立ち天衝

見る分には、格ゲーはシングル戦が面白い

By asabat, 2015/04/27

あくまで個人的な好みですが、最近、格闘ゲームのシングル戦を見るのが面白いです。
数年前くらいまでは、チーム戦のほうが出るのも、見るのも面白いと思っていたんですが、最近の大会を見ていると、やっぱりシングルだなと、きのこの山たけのこの里の好みがある時を境に突然変わるように、秘剣手のひら返しをした状態となっています。ここ最近のシングル大会は、ドラマティックなものが多いですよね。
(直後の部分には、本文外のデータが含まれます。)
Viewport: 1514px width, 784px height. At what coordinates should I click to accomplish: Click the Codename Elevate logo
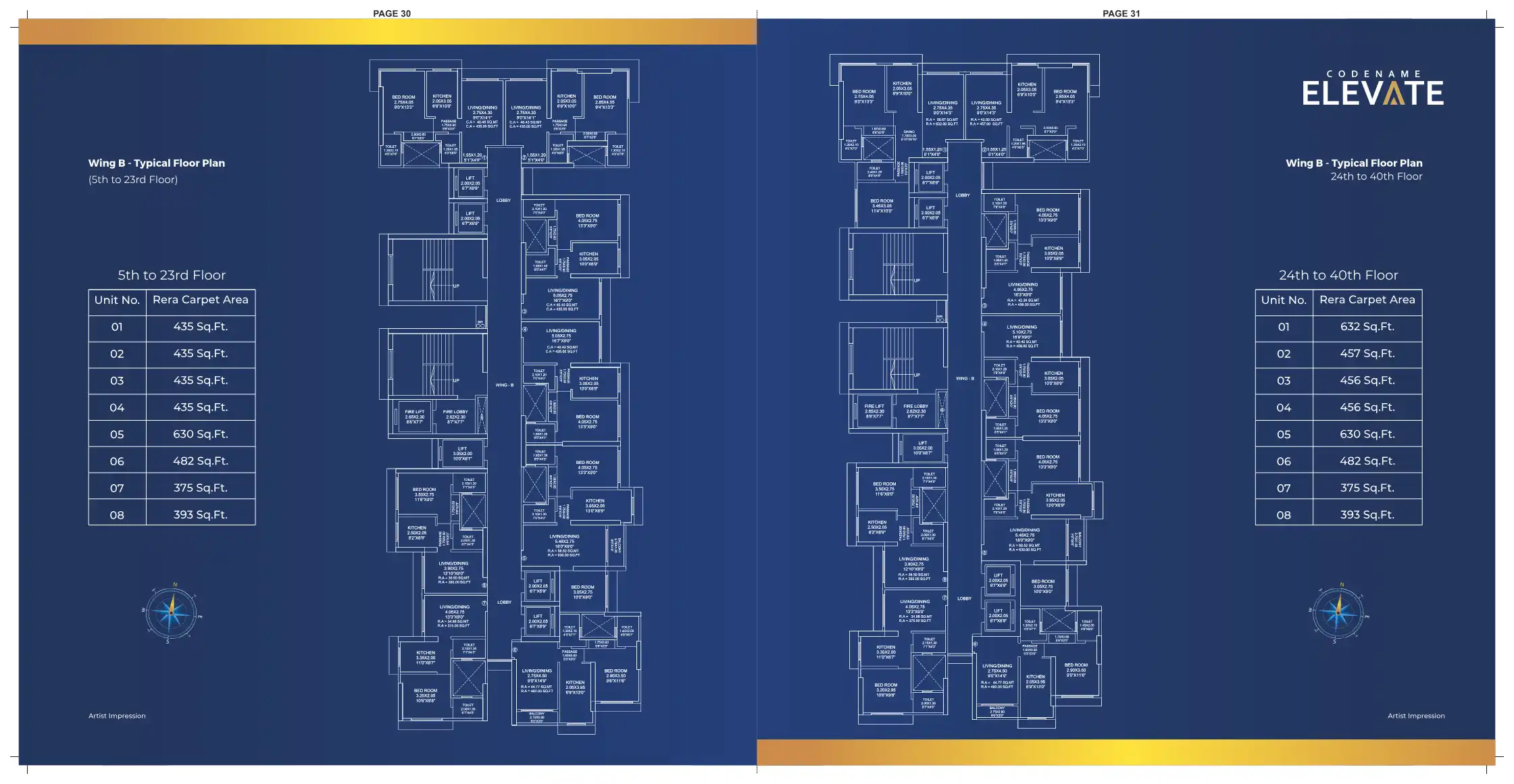tap(1373, 88)
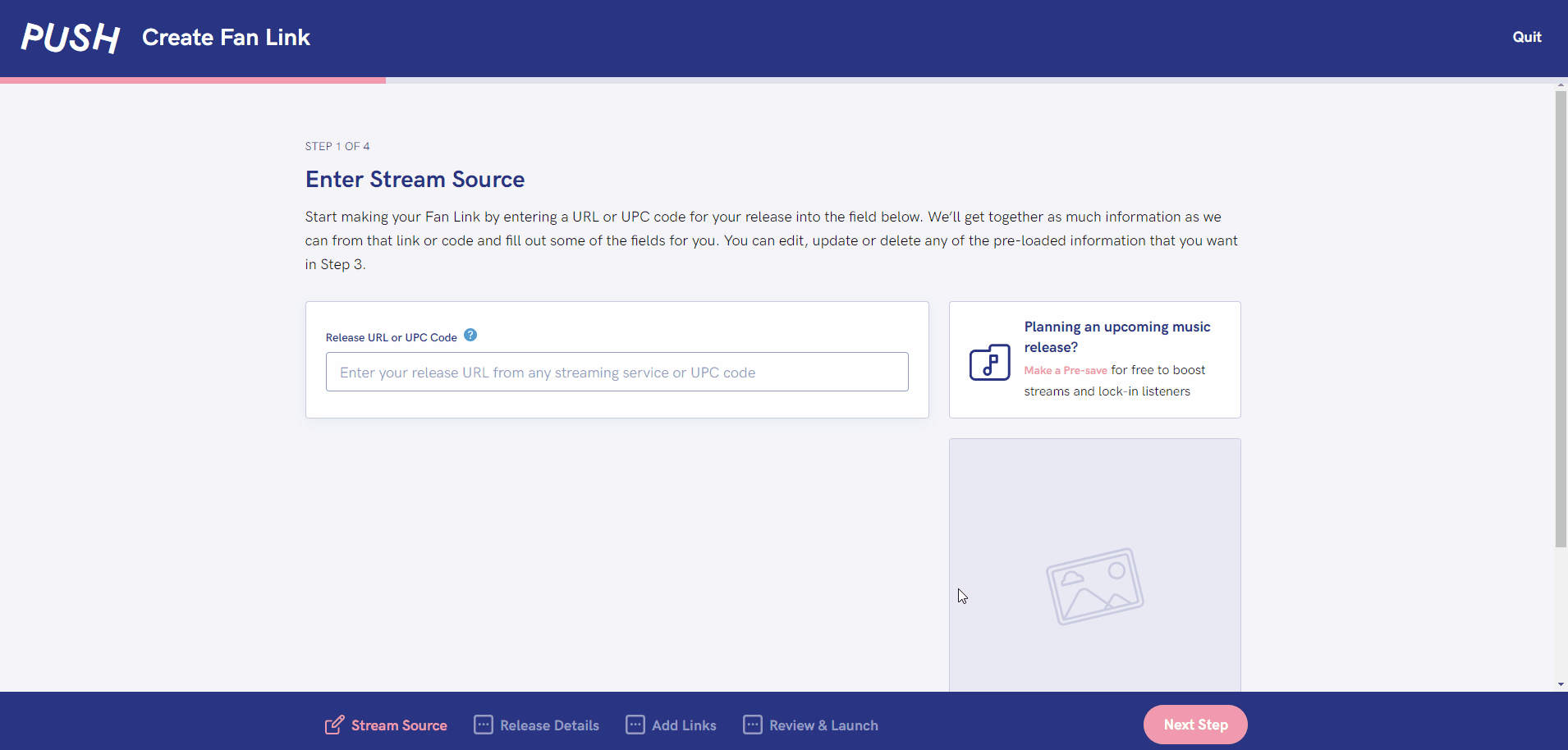Switch to the Add Links step
The width and height of the screenshot is (1568, 750).
click(684, 725)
チーム戦は、チームで遊ぶことの楽しさというほかにも、キャラクターの相性差を、他のプレイヤーにカバーしてもらえるという点や、すぐに負けてもそこそこ楽しめる(ガチなチームではその限りではないとは思いますが)など、いろいろありますが、見ている分には、強い人が3人集まったチームというのは、スーパースターチームであると同時に、さじ加減を間違うと、視ていてつまらないほど強いチームになってしまいます。いざ出るとなると勝つことにこだわるのは当然で、おれのこのプロ野球を見るおっさん的な感覚は完全に外野なんですが、チーム戦となるとやはりチームを組みやすい地域やコミュニティに利があったり、地方のヒーローが活躍しにくい場であったり、見ている側としては、ドラマがなくてつまらないなと思ってしまうことも多いです。
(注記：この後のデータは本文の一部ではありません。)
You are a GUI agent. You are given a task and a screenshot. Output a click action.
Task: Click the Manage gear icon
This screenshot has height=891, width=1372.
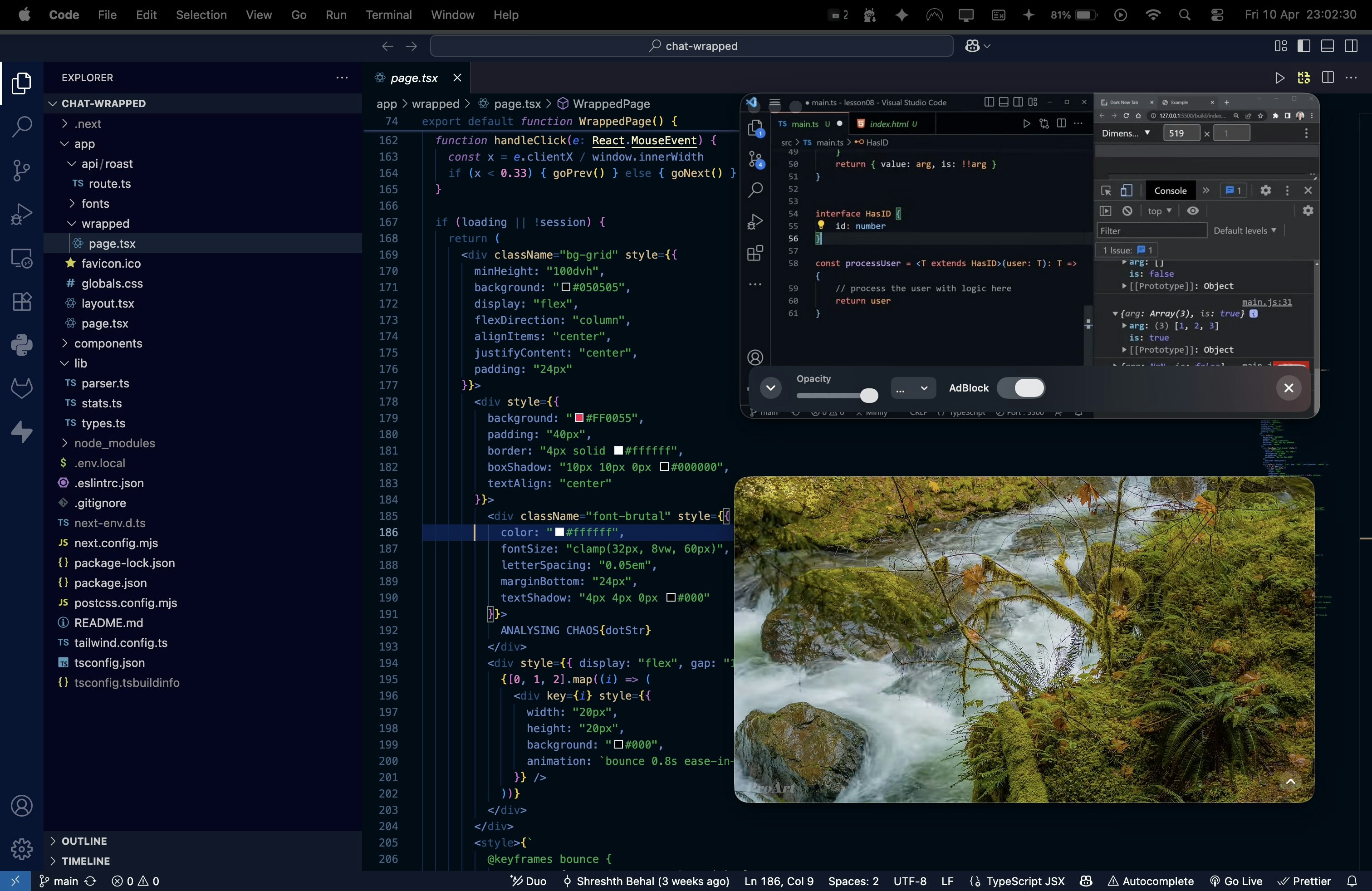(x=21, y=849)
シングルはその点、負けても勝っても自己責任、はるばる遠方に行って一回戦負けとかなるとなかなか心にくる形式ですが、純粋に1人のプレイヤーのやりこみや対策、はたまたその日の運が出てくるので、ドラマティックな試合が起こりやすい気がします。○○がプロゲーマーの○○を倒したというようなドラマが拡散しやすいのもシングル戦の醍醐味です。
ただ、シングル戦となると、楽しめる人のハードルが若干あがるのも確かで、気軽に出てみようというには、気恥ずかしさもあったり、キャラクター相性を何らかの形で埋める努力を強いられたりします。そして、日本においては、多くのゲームで、プレイヤーサイドからしてみれば、シングル戦はあまり喜ばれていないという事情もあったりします。

ただ、最近変わったなと思うのは、やはり『ストリートファイター4』や『UMVC3』といったタイトルに関しては、プロゲーマーたちがシングルという土俵で戦っていこともあって、国内でもそれを追うようにシングル大会が増えてきています。ダブルエリミネーションや、キャラ変えOKというルールもあって、見る側としては、純粋に一人のプレイヤーのやりこみや対策を楽しめるのが嬉しいところです。同じ国のプレイヤーを見る分には、チーム戦でもスポットがあたる可能性はありますが、海外のプレイヤーとなると、チーム戦の中から、面白いプレイヤーを見つけるのは難しいです。スターが生まれやすいのはシングル戦で、スターになりたいならシングル戦に出るべきというのは、やはり今後も大きな流れとしてあるのかなと思います。

いくつかのタイトルを見ていると、一人一キャラクターというルールのもとで、シングル戦を開いて面白くなるタイトルというのは、それほど多くないのかもしれません。動画勢的な目線で見て、試合運びや見どころのわかりやすいタイトルであるとかもあるんでしょうが、あまりにもキャラクターが固まったり、どう頑張っても無理そうなキャラクターが多すぎる場合は、ゲーム設計かバランス的なところに問題があるのかなと思ったり。そういう意味では、相性混みでもいいので、どのキャラクターもある程度見どころのあるゲームが出てきてくれると嬉しいですね。どのキャラクターとなるとハードル高すぎる気がするので、せめて半分くらいということで、どうでしょうか。

小川君が、『ギルティギアXrd』の海外大会で優勝。今後、活躍の場が増えることを期待しております。